Lawmakers Grill CFTC Chair Over Hyperliquid, Prediction Markets
Lawmakers pressed CFTC Chair Selig at a Capitol Hill hearing over oversight of prediction markets, the Hyperliquid trading platform and the agency’s staffing shortages.
At a recent Capitol Hill oversight hearing, lawmakers questioned Commodity Futures Trading Commission Chair Selig about the agency’s approach to prediction markets, regulatory gaps around the Hyperliquid trading platform and persistent staffing shortfalls.
Members of Congress asked how the CFTC decides when a prediction market falls under the Commodity Exchange Act and when other regulators should intervene. Lawmakers focused on platforms that combine novel contract terms, token-based settlement and leverage, raising concerns about where legal responsibility lies and whether traders face unfair practices or systemic risk.
Questions about Hyperliquid centered on whether the platform is registered or licensed to offer derivatives or other tradable contracts, how customer funds are protected, and whether the agency can detect manipulation or wash trading on such venues. Committee members sought clarity on the agency’s authority to pursue investigations or make referrals to other law enforcement bodies in cross-jurisdictional cases.
Selig acknowledged the regulatory complexity created by new trading models and said the agency is reviewing how to apply existing statutes. He described efforts to coordinate with other federal agencies and indicated the CFTC is considering whether targeted rulemaking will be necessary, without committing to immediate new rules.
On staffing, Selig described active recruitment for technologists, data analysts and enforcement attorneys and noted the agency competes with higher-paying private firms for talent. He reported use of temporary hires and contractors to fill critical roles and said long-term capacity depends on sustained funding and congressional support.
Lawmakers pressed for specific actions: more frequent public guidance on how the CFTC interprets jurisdiction over event-based contracts, faster resolution of registration questions for novel trading platforms and stronger surveillance of venues that combine crypto assets with derivatives-like products. Several members asked whether the agency could open targeted investigations into Hyperliquid if evidence of rule violations emerges.
Selig outlined steps the agency is taking to strengthen oversight, including increased data-sharing with other regulators, expanded technical training for staff and prioritizing enforcement resources toward platforms that pose the greatest risk to market integrity. He said the CFTC has been using enhanced monitoring tools and analytical techniques to detect suspicious trading patterns, but acknowledged gaps remain when platforms use offshored infrastructure or novel token mechanics.
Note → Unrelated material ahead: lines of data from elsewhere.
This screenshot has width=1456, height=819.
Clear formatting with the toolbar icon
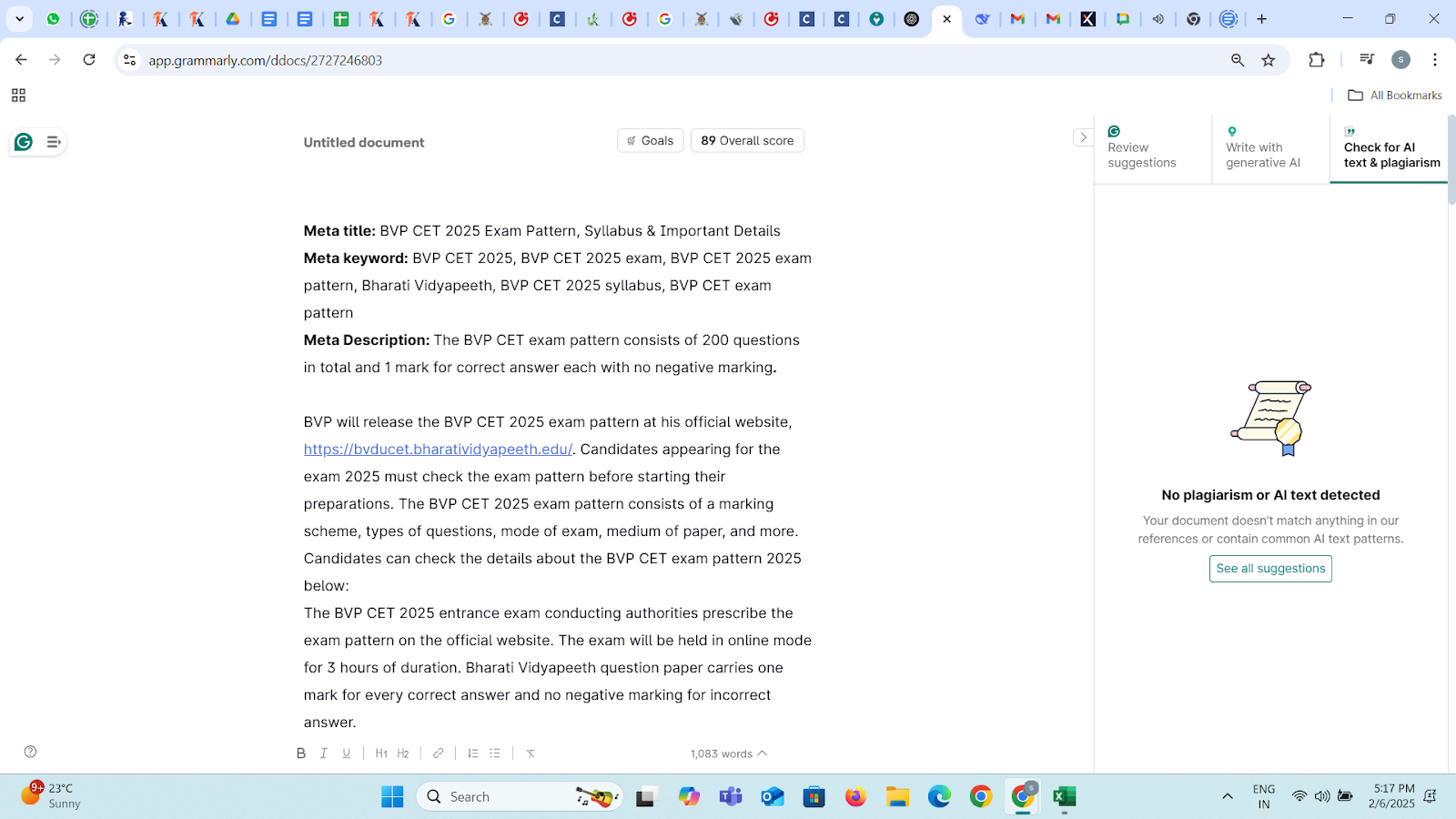pyautogui.click(x=531, y=753)
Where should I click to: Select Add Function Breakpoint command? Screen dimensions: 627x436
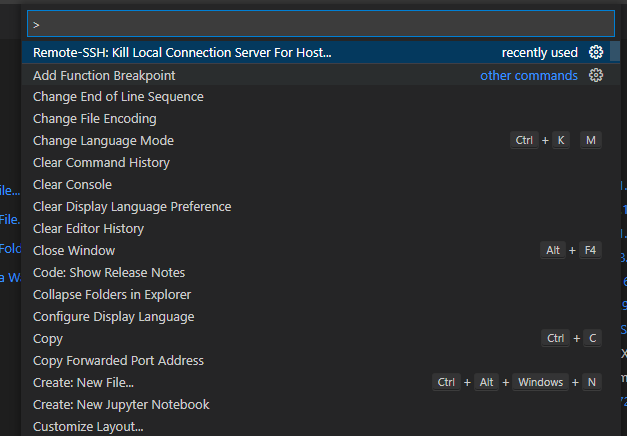click(104, 75)
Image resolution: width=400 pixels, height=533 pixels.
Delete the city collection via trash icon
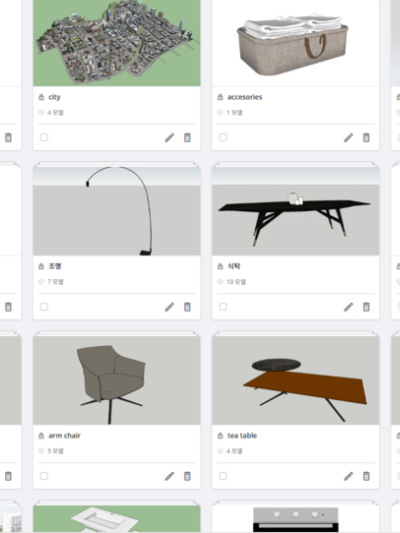187,138
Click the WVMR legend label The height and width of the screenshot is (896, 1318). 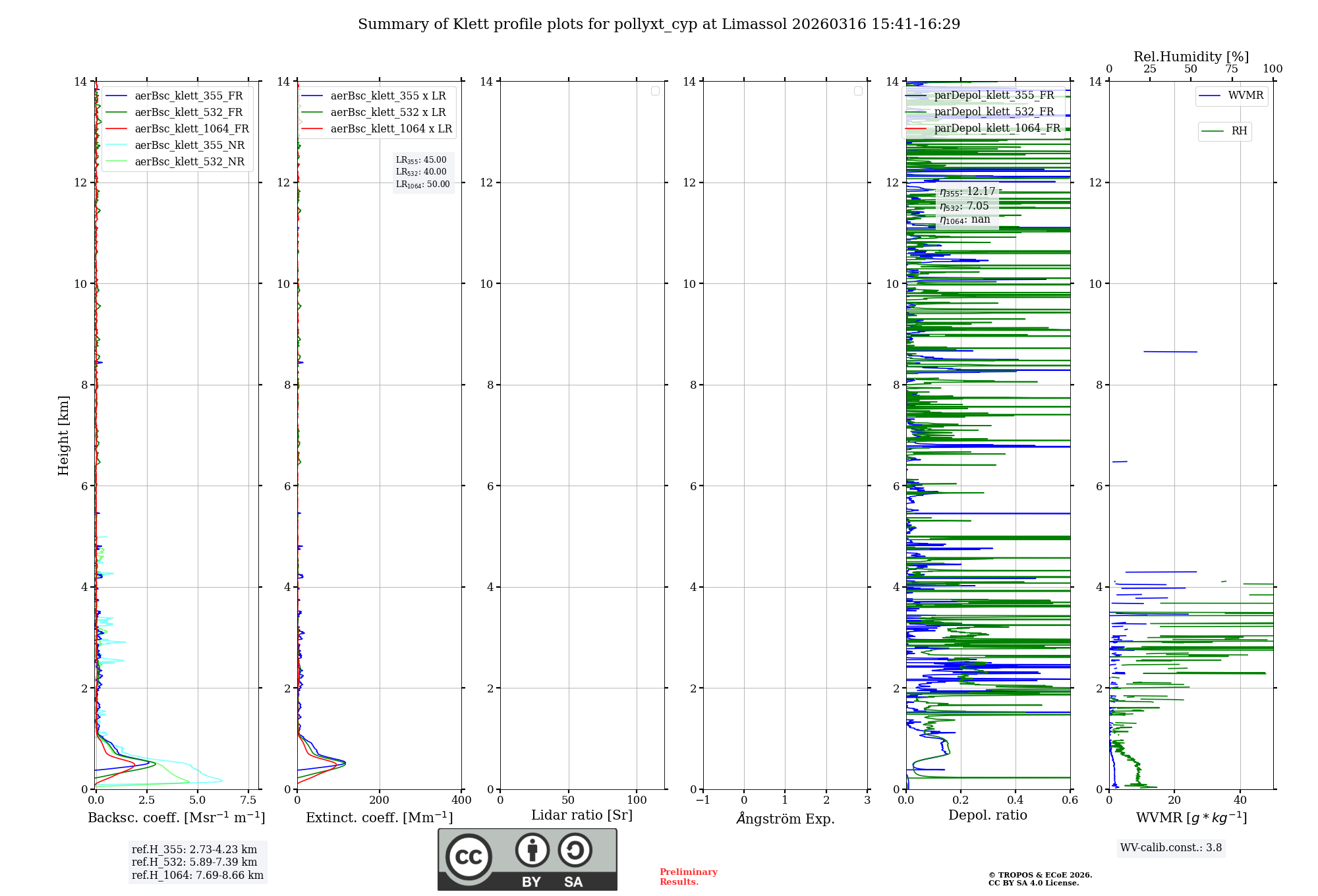click(1245, 96)
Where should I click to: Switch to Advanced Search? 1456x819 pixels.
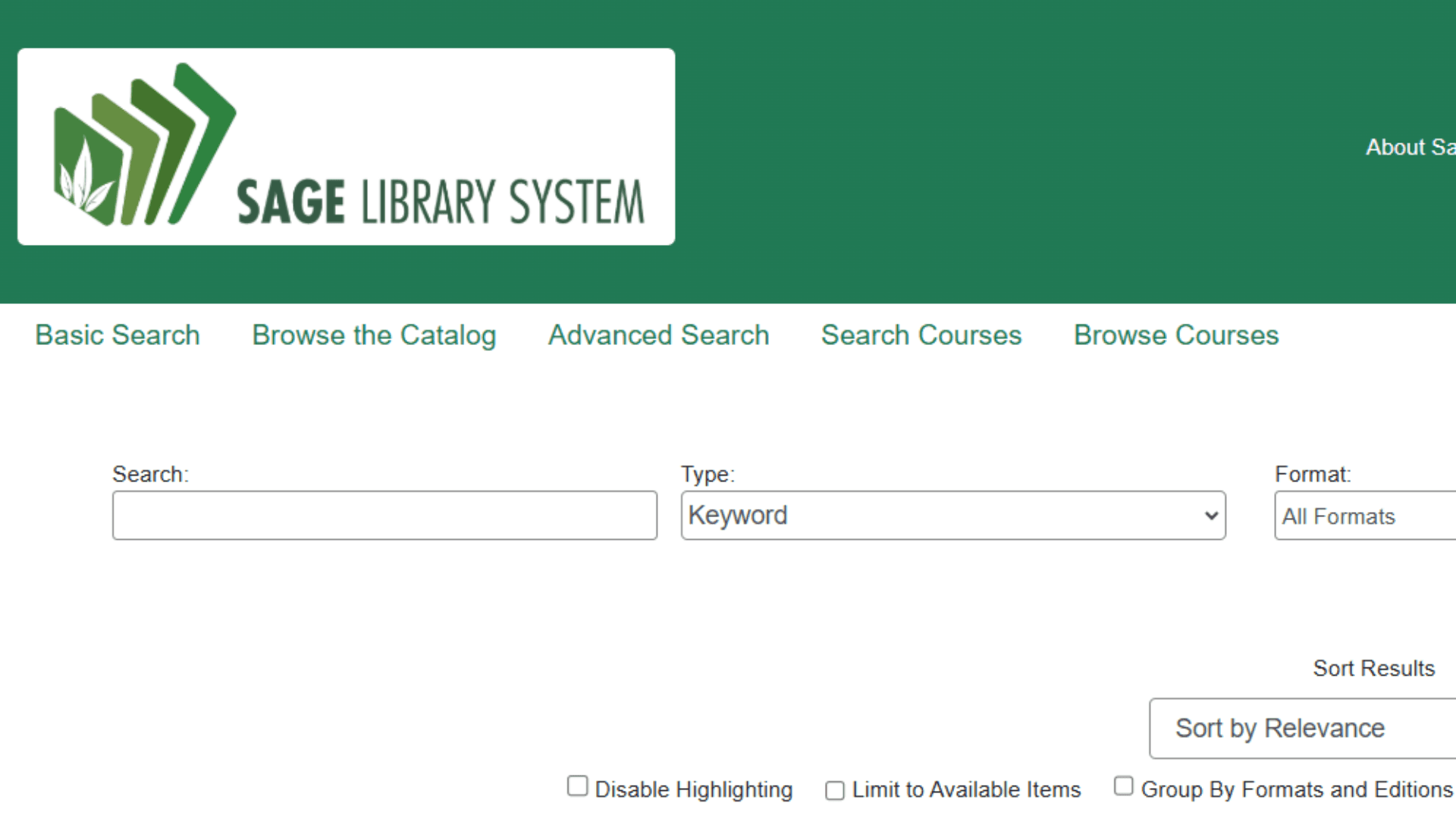pos(658,335)
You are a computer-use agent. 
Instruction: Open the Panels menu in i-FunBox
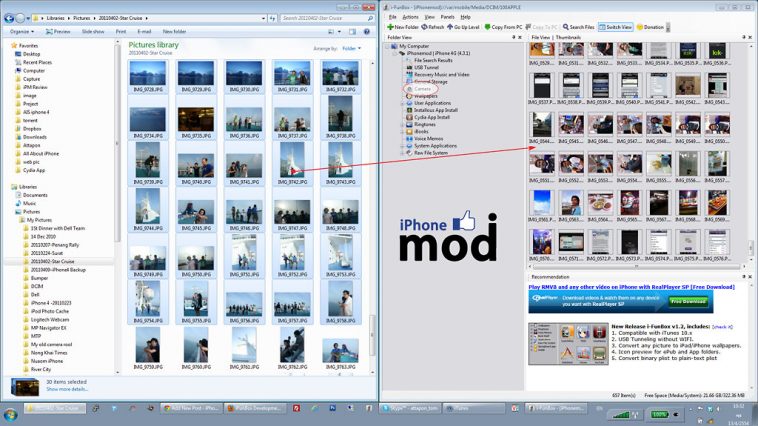(x=447, y=17)
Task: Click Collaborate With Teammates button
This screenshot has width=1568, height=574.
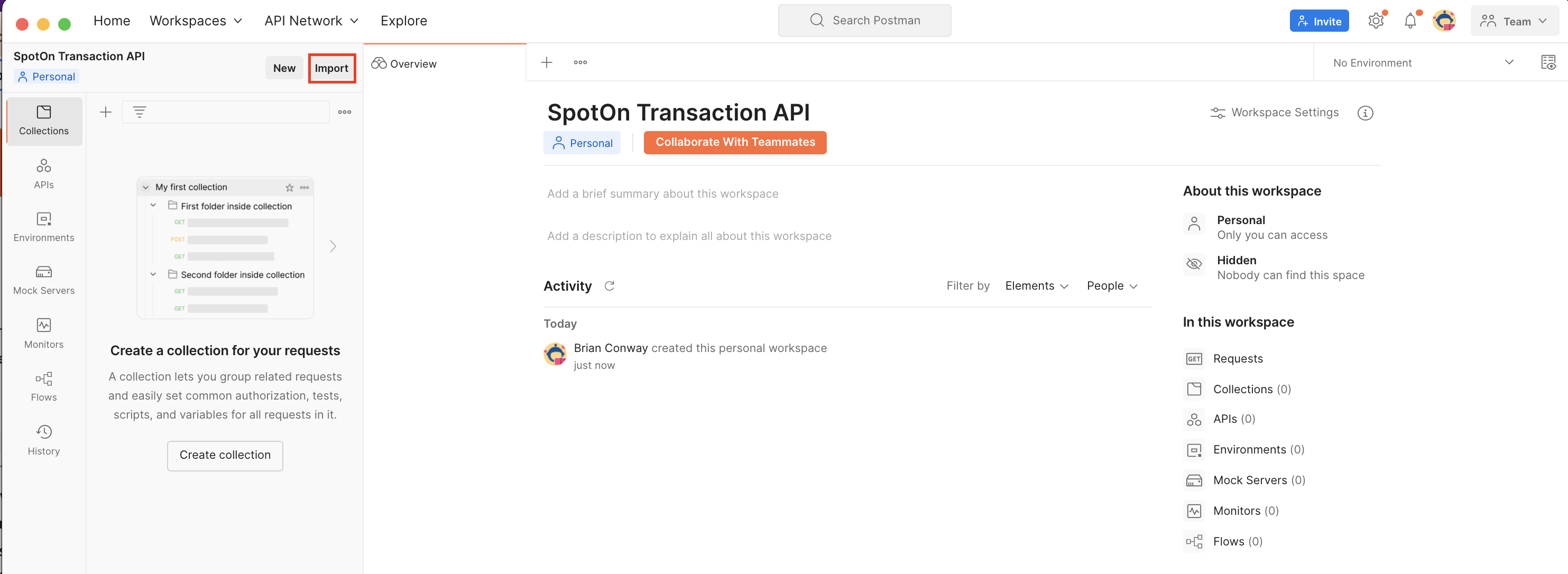Action: tap(735, 141)
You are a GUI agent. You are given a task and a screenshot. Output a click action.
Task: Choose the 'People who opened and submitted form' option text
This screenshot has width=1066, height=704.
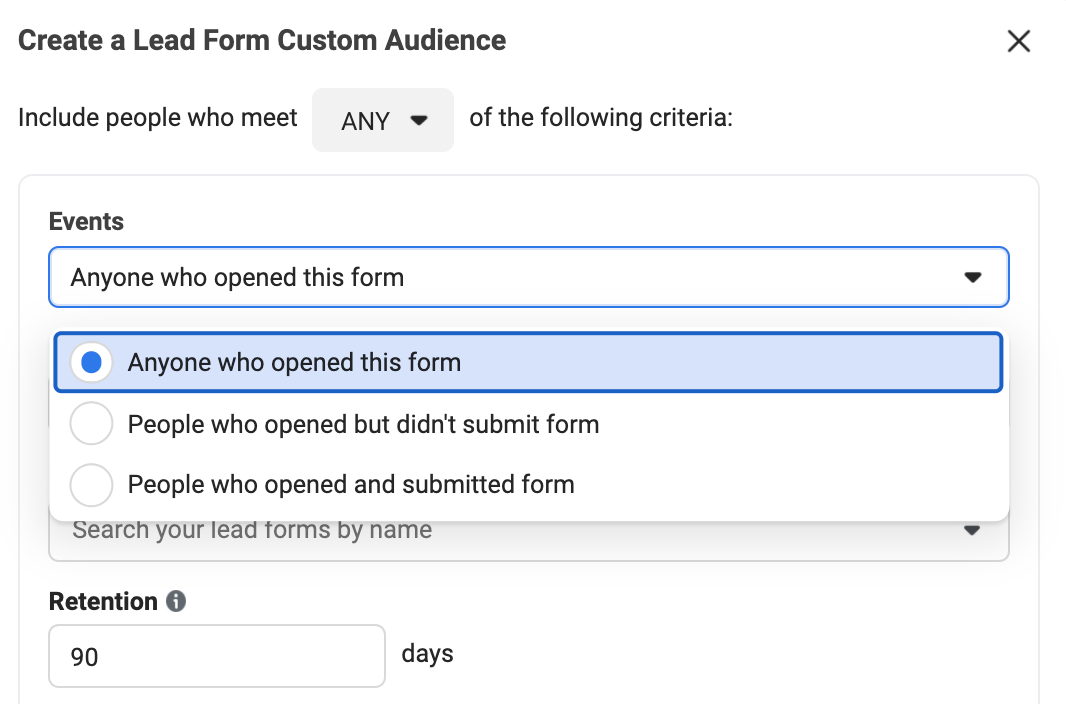[x=351, y=486]
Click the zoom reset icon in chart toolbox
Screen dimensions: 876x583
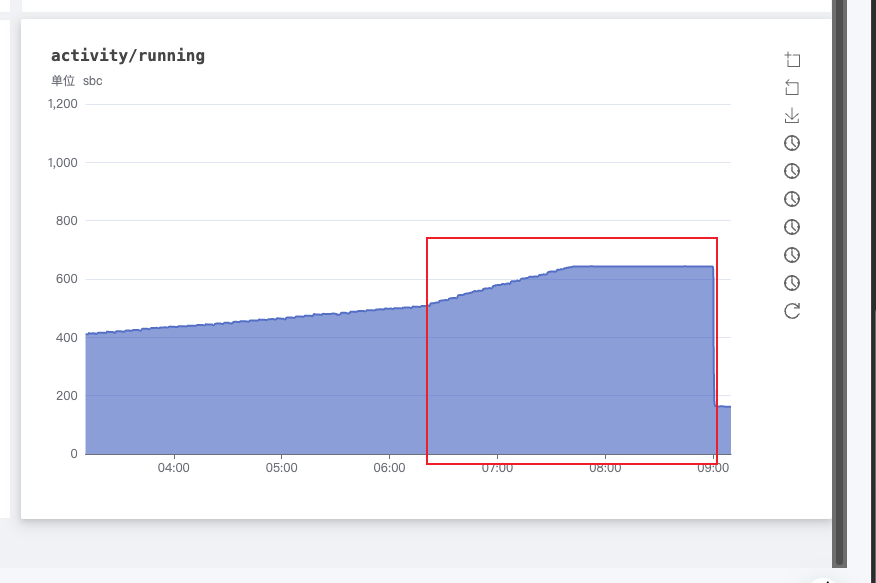pyautogui.click(x=792, y=88)
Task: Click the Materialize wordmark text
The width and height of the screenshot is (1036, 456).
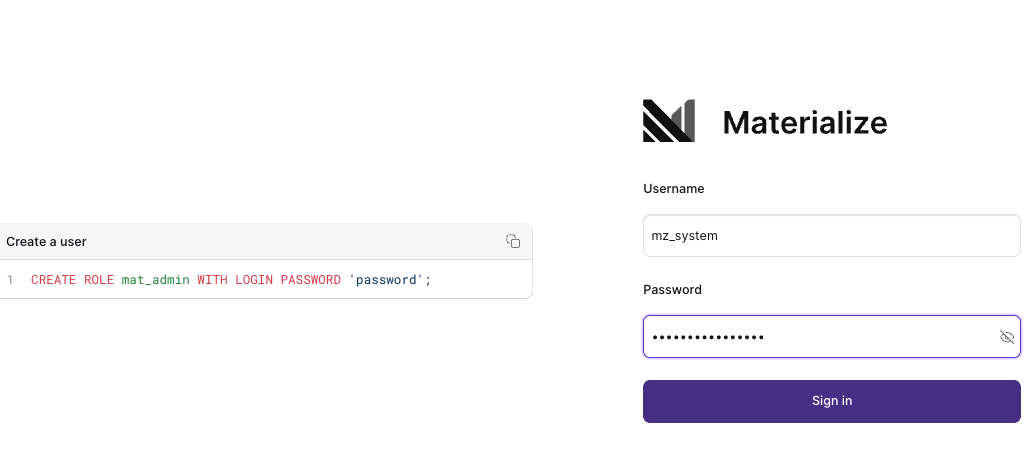Action: click(x=804, y=122)
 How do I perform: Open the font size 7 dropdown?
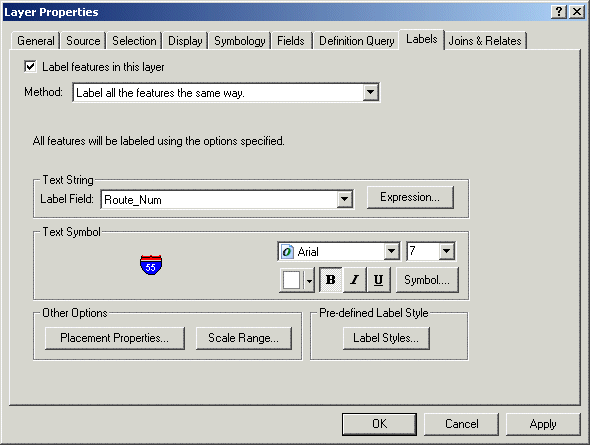click(x=447, y=251)
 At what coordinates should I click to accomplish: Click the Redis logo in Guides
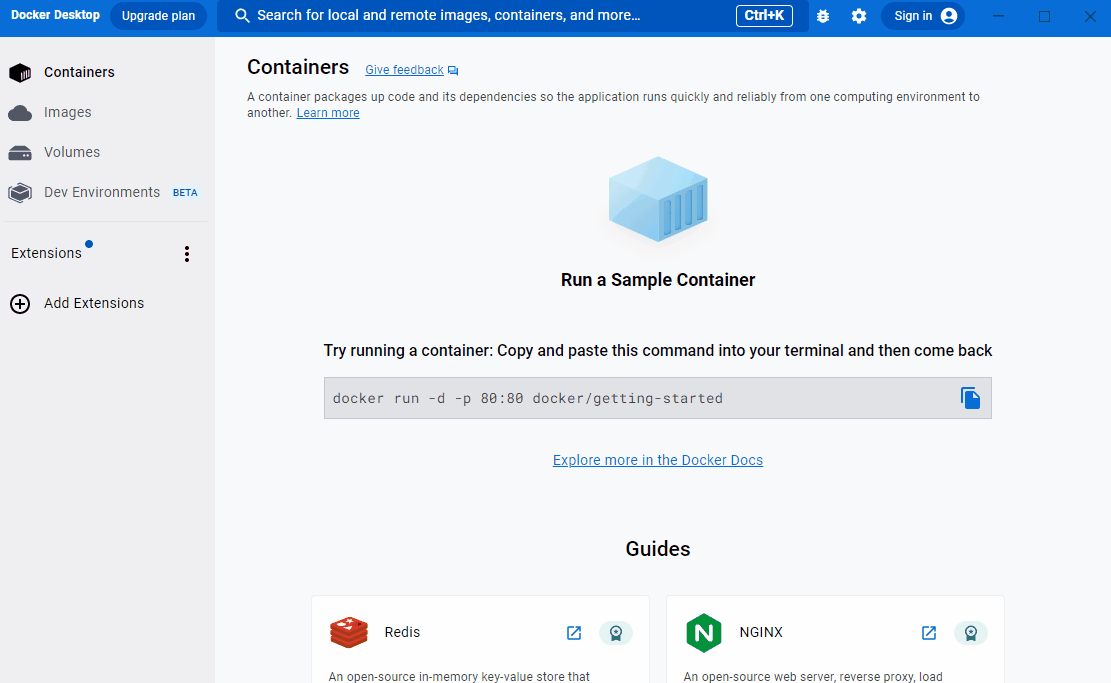coord(349,633)
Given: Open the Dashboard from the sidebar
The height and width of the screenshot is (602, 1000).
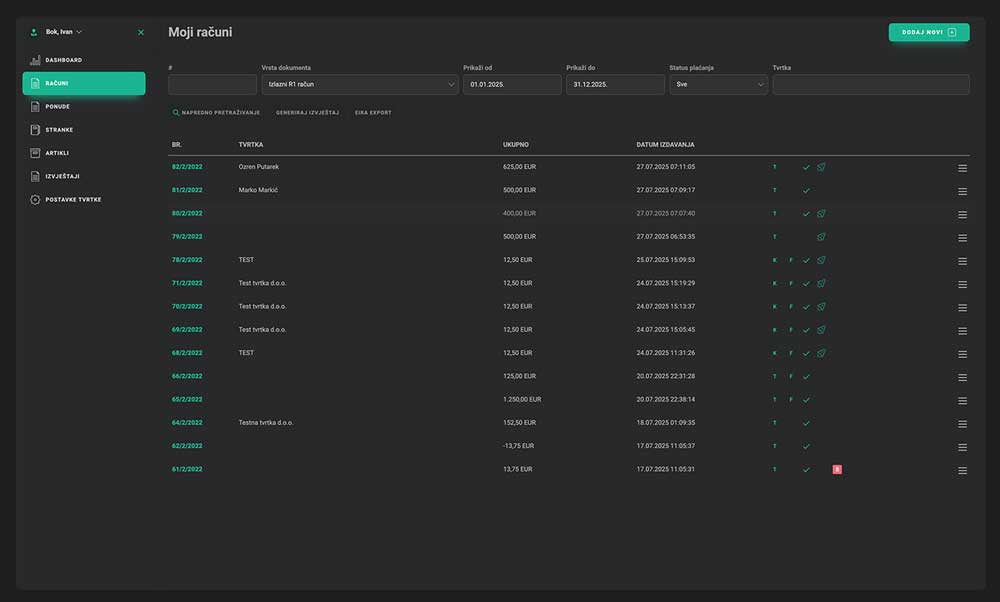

Industry witnesses who testified separately urged regulators to provide clearer registration pathways for new platforms and stronger disclosure requirements for products that behave like derivatives. Lawmakers asked both industry witnesses and the CFTC for timelines and concrete milestones on guidance and potential rulemaking.
The CFTC has authority over many derivatives and commodity-linked instruments, but newer products that tie payouts to political outcomes, tokenized assets or decentralized trading systems raise legal and jurisdictional questions. Multiple regulators may assert authority depending on whether a product is a commodity, a security or a new crypto instrument, which can complicate enforcement and investor protections.
The hearing produced no immediate regulatory changes. Lawmakers indicated they will continue oversight and expect the CFTC to provide more detailed plans on prediction markets, the status of platforms such as Hyperliquid and the agency’s staffing needs.